Assessing and Predicting Commercial Supersonic Route Feasibility Under Engineering, Regulatory, and Economic Constraints

Commercial supersonic passenger transport has been absent from global aviation for more than two decades, largely due to regulatory, geographic, and economic constraints. While renewed interest in supersonic travel has emerged with advances in aircraft design, there remains a lack of scalable methods for assessing where such operations could be viable. This study evaluates supersonic feasibility at the route level using a data-driven framework that integrates engineering, regulation, and economics. A global dataset comprising 435 city-pair routes was constructed using aircraft performance estimates, great-circle routing, over-water routing fractions, and demand indicators derived from population and gross domestic product data.
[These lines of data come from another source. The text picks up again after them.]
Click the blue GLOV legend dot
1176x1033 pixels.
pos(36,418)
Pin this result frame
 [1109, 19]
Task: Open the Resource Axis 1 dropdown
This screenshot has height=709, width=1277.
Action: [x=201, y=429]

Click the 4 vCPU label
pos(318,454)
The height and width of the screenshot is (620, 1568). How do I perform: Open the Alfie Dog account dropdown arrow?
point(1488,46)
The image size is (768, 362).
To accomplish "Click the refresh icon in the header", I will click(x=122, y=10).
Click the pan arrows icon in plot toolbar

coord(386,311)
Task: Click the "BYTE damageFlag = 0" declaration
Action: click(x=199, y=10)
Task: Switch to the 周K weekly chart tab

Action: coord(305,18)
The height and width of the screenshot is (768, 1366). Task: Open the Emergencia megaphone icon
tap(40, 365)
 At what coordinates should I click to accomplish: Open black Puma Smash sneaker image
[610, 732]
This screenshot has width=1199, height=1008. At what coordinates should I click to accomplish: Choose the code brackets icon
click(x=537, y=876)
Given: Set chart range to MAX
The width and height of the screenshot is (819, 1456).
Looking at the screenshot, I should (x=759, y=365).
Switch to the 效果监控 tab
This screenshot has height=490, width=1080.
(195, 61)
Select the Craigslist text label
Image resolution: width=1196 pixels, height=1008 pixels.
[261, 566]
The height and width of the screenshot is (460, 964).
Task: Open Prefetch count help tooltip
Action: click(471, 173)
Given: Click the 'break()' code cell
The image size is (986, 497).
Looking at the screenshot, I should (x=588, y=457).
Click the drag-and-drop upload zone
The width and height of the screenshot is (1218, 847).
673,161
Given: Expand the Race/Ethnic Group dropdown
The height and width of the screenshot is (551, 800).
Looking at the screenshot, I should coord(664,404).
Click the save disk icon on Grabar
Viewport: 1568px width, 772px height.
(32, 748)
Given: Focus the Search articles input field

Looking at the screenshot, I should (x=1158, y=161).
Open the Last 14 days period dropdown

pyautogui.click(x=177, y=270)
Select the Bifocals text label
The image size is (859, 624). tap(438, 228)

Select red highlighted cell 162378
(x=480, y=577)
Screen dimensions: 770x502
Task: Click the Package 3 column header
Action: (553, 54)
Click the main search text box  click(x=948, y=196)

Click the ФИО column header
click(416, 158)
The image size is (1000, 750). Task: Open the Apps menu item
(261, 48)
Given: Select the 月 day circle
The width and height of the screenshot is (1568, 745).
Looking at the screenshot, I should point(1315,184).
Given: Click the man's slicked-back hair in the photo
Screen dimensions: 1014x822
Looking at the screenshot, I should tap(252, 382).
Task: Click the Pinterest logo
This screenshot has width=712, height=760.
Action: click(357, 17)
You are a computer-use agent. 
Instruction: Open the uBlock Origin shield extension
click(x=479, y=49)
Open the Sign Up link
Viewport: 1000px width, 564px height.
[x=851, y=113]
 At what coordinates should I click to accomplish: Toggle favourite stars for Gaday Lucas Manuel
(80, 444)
Routes were labeled as feasible or unfeasible based on domain-informed criteria, and supervised machine-learning models were trained to learn a continuous feasibility score between 0 and 1. A Decision Tree classifier was used to extract interpretable feasibility rules, while an Extreme Gradient Boosting (XGBoost) classifier provided predictive performance. Model behavior was analyzed using SHapley Additive exPlanations (SHAP). The results show that over-water routing fraction is the dominant determinant of feasibility, followed by time savings and great-circle distance, with demand contributing in marginal cases. The framework produces a ranked set of candidate routes as well as a predictive engine for future routes.